Mail & Guardian (Johannesburg) - January 31, 1997
Lesley Cowling

IN 1960, a new drug meant to ease morning sickness for pregnant women hit the market. It was called Thalidomide and it gave its name to the babies who were damaged by it in the womb. This pharmacological disaster still haunts the medical profession.

The strict controls for developing new drugs are a legacy of that experience. It was this set of rules that researchers of the compound Virodene fell foul of when they tested it on a dozen Aids patients to see if it would kill HIV in humans. And it was the contravention of these rules that resulted in the Medicines Control Council suspending the trial, despite its positive results.

"Thalidomide was the watershed," says Damian Largier, medical adviser for Glaxo Wellcome pharmaceuticals. "Before that there were few controls. People didn't realise that you couldn't necessarily extrapolate small numbers to big populations."

"If one in a thousand women have a problem, or one in 5 000, it's only when you administer the drug to large numbers that you pick that up."

Regulatory bodies in most countries control the process of bringing a new compound on to the market. Largier says there are different phases to developing a drug:

* Phase one is experimental, when tests are done in laboratories, on cultures and animals. After some initial experimentation, a drug company, research institute or individual may register their compound with patent offices all over the world.

"It's uncommon for South African companies to develop a new entity because of the huge costs involved in bringing a drug through all the regulatory controls," says Largier. South Africa gets drugs after they have been through the process in other countries. Next come human trials, and it is here that regulatory bodies really get involved. "When you're giving the drug to volunteers, you must be reasonably sure it's safe," Largier says. "At this stage, you want to know something about the drug, its effects, what kind of dosage you should give."

It is tried first on healthy volunteers; when those trials are completed, it will be given to a small group of people suffering from the condition the drug is thought to treat, to make sure it has an effect.

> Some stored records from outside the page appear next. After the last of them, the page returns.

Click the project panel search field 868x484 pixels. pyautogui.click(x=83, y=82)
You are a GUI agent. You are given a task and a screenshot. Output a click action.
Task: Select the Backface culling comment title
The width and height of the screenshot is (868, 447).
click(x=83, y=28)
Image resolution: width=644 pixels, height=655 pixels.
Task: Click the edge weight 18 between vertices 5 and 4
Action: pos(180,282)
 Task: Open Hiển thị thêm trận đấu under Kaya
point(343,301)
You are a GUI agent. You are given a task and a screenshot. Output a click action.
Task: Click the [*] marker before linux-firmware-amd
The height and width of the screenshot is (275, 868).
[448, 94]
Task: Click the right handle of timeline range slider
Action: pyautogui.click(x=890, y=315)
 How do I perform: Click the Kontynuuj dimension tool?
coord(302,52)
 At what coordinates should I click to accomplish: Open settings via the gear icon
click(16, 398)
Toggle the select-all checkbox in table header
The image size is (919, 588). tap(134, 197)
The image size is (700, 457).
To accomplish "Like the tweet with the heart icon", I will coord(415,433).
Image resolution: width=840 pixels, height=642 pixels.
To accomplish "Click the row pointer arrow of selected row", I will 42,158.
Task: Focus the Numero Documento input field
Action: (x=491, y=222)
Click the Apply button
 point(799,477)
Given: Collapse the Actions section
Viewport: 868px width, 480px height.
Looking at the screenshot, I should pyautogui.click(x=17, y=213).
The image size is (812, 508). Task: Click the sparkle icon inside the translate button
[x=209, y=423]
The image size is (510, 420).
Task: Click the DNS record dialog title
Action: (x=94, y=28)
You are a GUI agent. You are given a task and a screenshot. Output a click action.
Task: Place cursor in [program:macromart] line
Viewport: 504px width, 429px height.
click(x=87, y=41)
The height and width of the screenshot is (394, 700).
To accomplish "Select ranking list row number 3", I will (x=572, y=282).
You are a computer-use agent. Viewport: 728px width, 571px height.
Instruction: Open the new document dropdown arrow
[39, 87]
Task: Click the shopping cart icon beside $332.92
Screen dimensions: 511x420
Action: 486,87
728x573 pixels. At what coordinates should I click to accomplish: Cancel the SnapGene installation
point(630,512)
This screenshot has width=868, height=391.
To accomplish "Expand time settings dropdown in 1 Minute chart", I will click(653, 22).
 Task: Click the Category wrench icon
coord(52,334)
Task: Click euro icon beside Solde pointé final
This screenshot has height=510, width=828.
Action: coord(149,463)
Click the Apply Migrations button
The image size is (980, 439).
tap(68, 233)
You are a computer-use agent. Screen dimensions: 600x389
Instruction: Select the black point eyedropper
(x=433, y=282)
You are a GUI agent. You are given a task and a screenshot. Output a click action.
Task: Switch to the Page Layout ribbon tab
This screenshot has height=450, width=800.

In this country, no human trial can be conducted without the go-ahead from two bodies: the Medicines Control Council and an ethics committee. The council looks at how the study is designed and makes sure all the necessary preliminary work has been done. Ethics committees examine the researchers' relationship with their human volunteers, and make sure volunteers understand exactly how the trial works and what the consequences may be to them.

* During phase three the drug is given to large numbers of people, and the trials are designed to show specific things - for example, how it compares to other drugs and, especially, how it compares to placebos.Trials are conducted all over the world to make them statistically reliable.

"Once you have a group of two or three phase three trials, the compound is submitted to the local regulatory authority. They can ponder over it for more than a year before deciding it can be released," says Largier.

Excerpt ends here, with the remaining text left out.